■ DATASET RECORDS:
● ● ● ● ● ● ●

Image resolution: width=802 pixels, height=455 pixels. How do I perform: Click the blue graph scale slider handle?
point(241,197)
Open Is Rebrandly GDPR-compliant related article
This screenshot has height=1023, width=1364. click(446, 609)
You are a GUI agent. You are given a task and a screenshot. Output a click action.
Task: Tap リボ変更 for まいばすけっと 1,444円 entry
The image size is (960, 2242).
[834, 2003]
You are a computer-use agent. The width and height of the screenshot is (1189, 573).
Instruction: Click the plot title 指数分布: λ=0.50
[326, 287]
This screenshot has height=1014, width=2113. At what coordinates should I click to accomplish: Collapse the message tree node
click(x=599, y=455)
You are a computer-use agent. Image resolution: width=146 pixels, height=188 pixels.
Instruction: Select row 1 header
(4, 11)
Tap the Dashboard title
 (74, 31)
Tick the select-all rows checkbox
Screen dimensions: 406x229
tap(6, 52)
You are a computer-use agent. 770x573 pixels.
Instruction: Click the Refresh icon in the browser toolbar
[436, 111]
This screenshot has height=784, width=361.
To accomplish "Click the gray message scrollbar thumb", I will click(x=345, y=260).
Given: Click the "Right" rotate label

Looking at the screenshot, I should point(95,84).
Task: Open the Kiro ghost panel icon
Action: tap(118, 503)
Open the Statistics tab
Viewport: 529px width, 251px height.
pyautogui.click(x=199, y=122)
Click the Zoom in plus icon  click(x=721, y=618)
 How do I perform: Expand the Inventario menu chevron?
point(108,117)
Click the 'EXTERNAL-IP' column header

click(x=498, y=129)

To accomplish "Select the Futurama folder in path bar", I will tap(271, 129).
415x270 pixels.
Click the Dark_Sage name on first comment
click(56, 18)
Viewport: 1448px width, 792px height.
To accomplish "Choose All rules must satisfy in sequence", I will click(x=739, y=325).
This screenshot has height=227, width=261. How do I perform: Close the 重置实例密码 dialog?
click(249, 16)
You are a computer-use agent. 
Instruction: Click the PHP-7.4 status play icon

● ● ● ● ● ● ●

■ THE TASK: Copy out all of the records above, line by line, with no changes.

■ TASK SOLUTION:
Image resolution: width=802 pixels, height=455 pixels. How do I perform: Click the blue graph scale slider handle?
point(241,197)
Open Is Rebrandly GDPR-compliant related article
This screenshot has height=1023, width=1364. click(446, 609)
You are a GUI agent. You are given a task and a screenshot. Output a click action.
Task: Tap リボ変更 for まいばすけっと 1,444円 entry
The image size is (960, 2242).
[834, 2003]
You are a computer-use agent. The width and height of the screenshot is (1189, 573).
Instruction: Click the plot title 指数分布: λ=0.50
[326, 287]
This screenshot has height=1014, width=2113. At what coordinates should I click to accomplish: Collapse the message tree node
click(x=599, y=455)
You are a computer-use agent. Image resolution: width=146 pixels, height=188 pixels.
Instruction: Select row 1 header
(4, 11)
Tap the Dashboard title
 (74, 31)
Tick the select-all rows checkbox
Screen dimensions: 406x229
tap(6, 52)
You are a computer-use agent. 770x573 pixels.
Instruction: Click the Refresh icon in the browser toolbar
[436, 111]
This screenshot has height=784, width=361.
To accomplish "Click the gray message scrollbar thumb", I will click(x=345, y=260).
Given: Click the "Right" rotate label

Looking at the screenshot, I should point(95,84).
Task: Open the Kiro ghost panel icon
Action: tap(118, 503)
Open the Statistics tab
Viewport: 529px width, 251px height.
pyautogui.click(x=199, y=122)
Click the Zoom in plus icon  click(x=721, y=618)
 How do I perform: Expand the Inventario menu chevron?
point(108,117)
Click the 'EXTERNAL-IP' column header

click(x=498, y=129)

To accomplish "Select the Futurama folder in path bar", I will tap(271, 129).
415x270 pixels.
Click the Dark_Sage name on first comment
click(56, 18)
Viewport: 1448px width, 792px height.
To accomplish "Choose All rules must satisfy in sequence", I will click(x=739, y=325).
This screenshot has height=227, width=261. How do I perform: Close the 重置实例密码 dialog?
click(249, 16)
You are a computer-use agent. 
Instruction: Click the PHP-7.4 status play icon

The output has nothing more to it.